**Direction**. Convert the material that opens with the line containing "The width and height of the screenshot is (1024, 873)." and closes with the line containing "pos(232,797)" into a two-column CSV with the headers instruction and coordinates, one row per request, with each value in a single quoted field and line breaks replaced by spaces. Omit the pictures from the output.

**Records shown**.
▽
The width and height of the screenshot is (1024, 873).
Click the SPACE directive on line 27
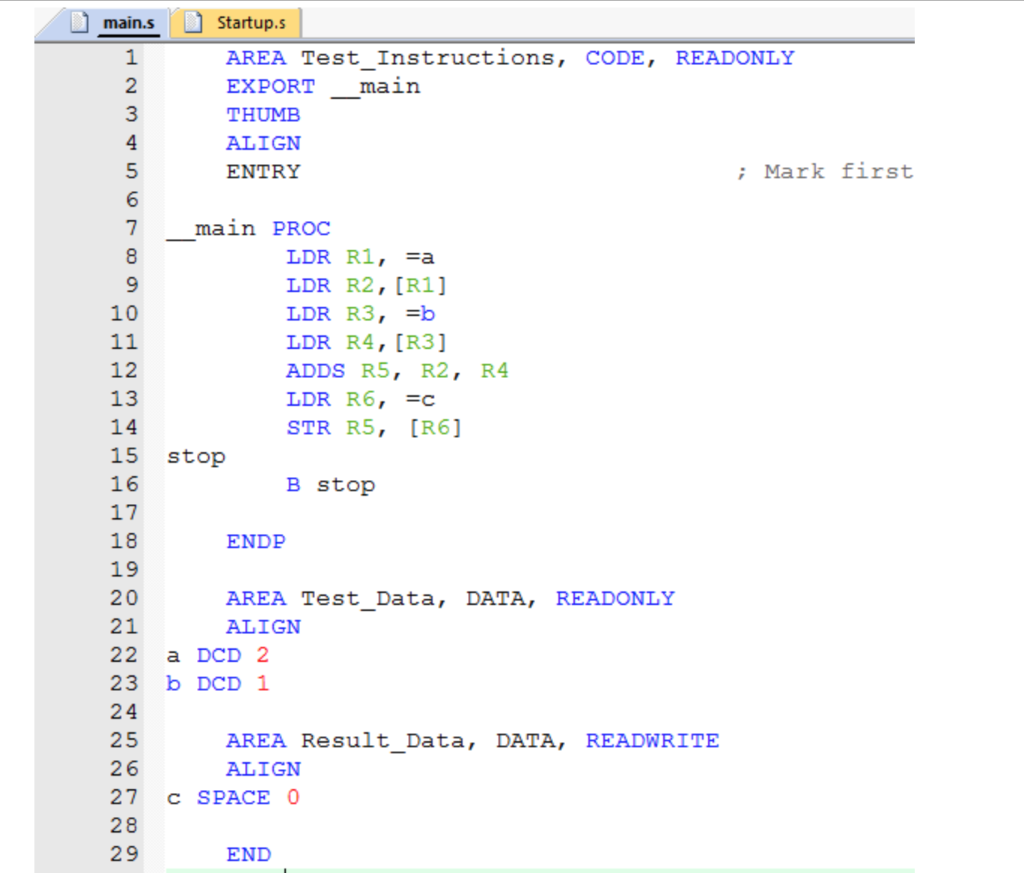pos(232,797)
△
▽
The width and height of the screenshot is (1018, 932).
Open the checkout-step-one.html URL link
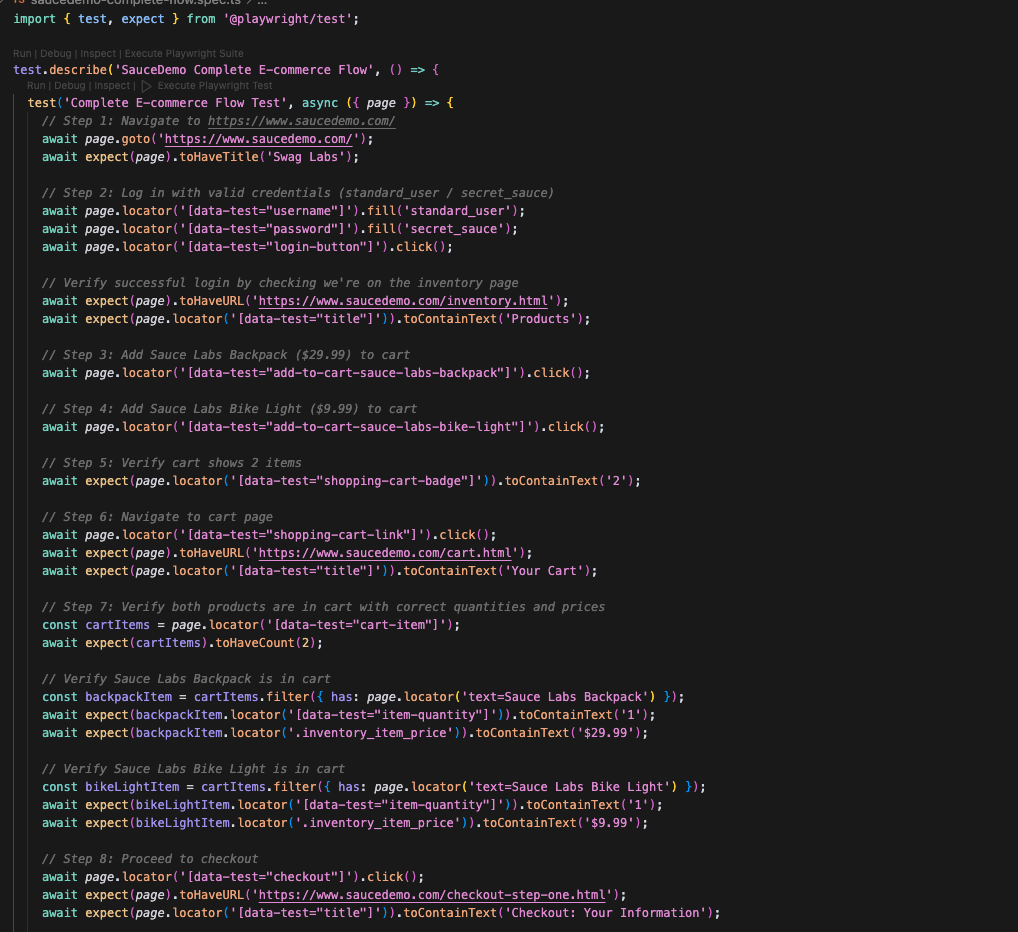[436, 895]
△
▽
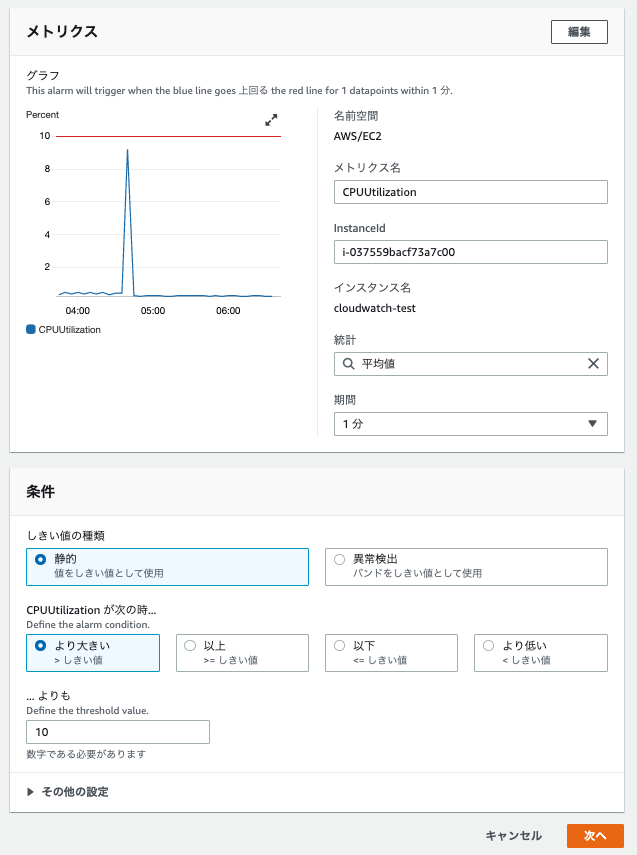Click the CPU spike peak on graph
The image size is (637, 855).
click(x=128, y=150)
△
**Task answer**.
instruction,coordinates
"The width and height of the screenshot is (1024, 873). Click the SPACE directive on line 27","pos(232,797)"